Excerpts from a dataset:
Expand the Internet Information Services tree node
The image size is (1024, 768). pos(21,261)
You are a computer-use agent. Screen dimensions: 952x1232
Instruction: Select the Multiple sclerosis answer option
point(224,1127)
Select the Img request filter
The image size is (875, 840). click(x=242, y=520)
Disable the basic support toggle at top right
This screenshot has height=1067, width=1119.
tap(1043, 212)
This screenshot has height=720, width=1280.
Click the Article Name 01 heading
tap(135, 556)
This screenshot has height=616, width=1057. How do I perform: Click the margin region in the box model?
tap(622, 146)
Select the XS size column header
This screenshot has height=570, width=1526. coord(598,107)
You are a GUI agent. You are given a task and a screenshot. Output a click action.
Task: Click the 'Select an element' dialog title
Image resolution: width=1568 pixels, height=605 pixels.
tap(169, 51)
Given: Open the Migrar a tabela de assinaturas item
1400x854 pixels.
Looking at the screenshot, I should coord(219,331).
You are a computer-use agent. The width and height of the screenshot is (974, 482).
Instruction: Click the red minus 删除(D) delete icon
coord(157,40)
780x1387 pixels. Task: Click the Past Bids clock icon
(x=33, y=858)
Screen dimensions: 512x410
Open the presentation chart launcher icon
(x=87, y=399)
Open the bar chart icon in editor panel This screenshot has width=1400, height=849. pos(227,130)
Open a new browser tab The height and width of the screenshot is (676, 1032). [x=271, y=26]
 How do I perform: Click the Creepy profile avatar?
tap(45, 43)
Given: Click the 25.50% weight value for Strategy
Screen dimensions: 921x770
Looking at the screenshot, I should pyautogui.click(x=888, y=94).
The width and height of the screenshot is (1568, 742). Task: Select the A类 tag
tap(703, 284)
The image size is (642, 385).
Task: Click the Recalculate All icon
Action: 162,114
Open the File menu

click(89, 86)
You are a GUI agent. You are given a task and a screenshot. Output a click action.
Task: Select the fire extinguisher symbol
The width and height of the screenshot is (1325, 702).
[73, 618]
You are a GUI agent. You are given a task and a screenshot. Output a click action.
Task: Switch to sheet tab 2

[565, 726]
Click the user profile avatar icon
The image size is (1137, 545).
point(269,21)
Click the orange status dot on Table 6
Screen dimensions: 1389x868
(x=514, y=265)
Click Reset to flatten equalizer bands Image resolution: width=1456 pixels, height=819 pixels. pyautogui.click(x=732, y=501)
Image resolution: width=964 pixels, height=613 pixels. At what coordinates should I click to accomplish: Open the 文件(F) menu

*WHAT THE TASK REQUIRES:* Your task is to set down all of the entries exactly as they appear.

*EXERCISE SOLUTION:*
Expand the Internet Information Services tree node
The image size is (1024, 768). pos(21,261)
You are a computer-use agent. Screen dimensions: 952x1232
Instruction: Select the Multiple sclerosis answer option
point(224,1127)
Select the Img request filter
The image size is (875, 840). click(x=242, y=520)
Disable the basic support toggle at top right
This screenshot has height=1067, width=1119.
tap(1043, 212)
This screenshot has height=720, width=1280.
Click the Article Name 01 heading
tap(135, 556)
This screenshot has height=616, width=1057. How do I perform: Click the margin region in the box model?
tap(622, 146)
Select the XS size column header
This screenshot has height=570, width=1526. coord(598,107)
You are a GUI agent. You are given a task and a screenshot. Output a click action.
Task: Click the 'Select an element' dialog title
Image resolution: width=1568 pixels, height=605 pixels.
tap(169, 51)
Given: Open the Migrar a tabela de assinaturas item
1400x854 pixels.
Looking at the screenshot, I should coord(219,331).
You are a computer-use agent. The width and height of the screenshot is (974, 482).
Instruction: Click the red minus 删除(D) delete icon
coord(157,40)
780x1387 pixels. Task: Click the Past Bids clock icon
(x=33, y=858)
Screen dimensions: 512x410
Open the presentation chart launcher icon
(x=87, y=399)
Open the bar chart icon in editor panel This screenshot has width=1400, height=849. pos(227,130)
Open a new browser tab The height and width of the screenshot is (676, 1032). [x=271, y=26]
 How do I perform: Click the Creepy profile avatar?
tap(45, 43)
Given: Click the 25.50% weight value for Strategy
Screen dimensions: 921x770
Looking at the screenshot, I should pyautogui.click(x=888, y=94).
The width and height of the screenshot is (1568, 742). Task: Select the A类 tag
tap(703, 284)
The image size is (642, 385).
Task: Click the Recalculate All icon
Action: 162,114
Open the File menu

click(89, 86)
You are a GUI agent. You are given a task and a screenshot. Output a click action.
Task: Select the fire extinguisher symbol
The width and height of the screenshot is (1325, 702).
[73, 618]
You are a GUI agent. You are given a task and a screenshot. Output a click action.
Task: Switch to sheet tab 2

[565, 726]
Click the user profile avatar icon
The image size is (1137, 545).
point(269,21)
Click the orange status dot on Table 6
Screen dimensions: 1389x868
(x=514, y=265)
Click Reset to flatten equalizer bands Image resolution: width=1456 pixels, height=819 pixels. pyautogui.click(x=732, y=501)
Image resolution: width=964 pixels, height=613 pixels. At what coordinates should I click to accomplish: Open the 文件(F) menu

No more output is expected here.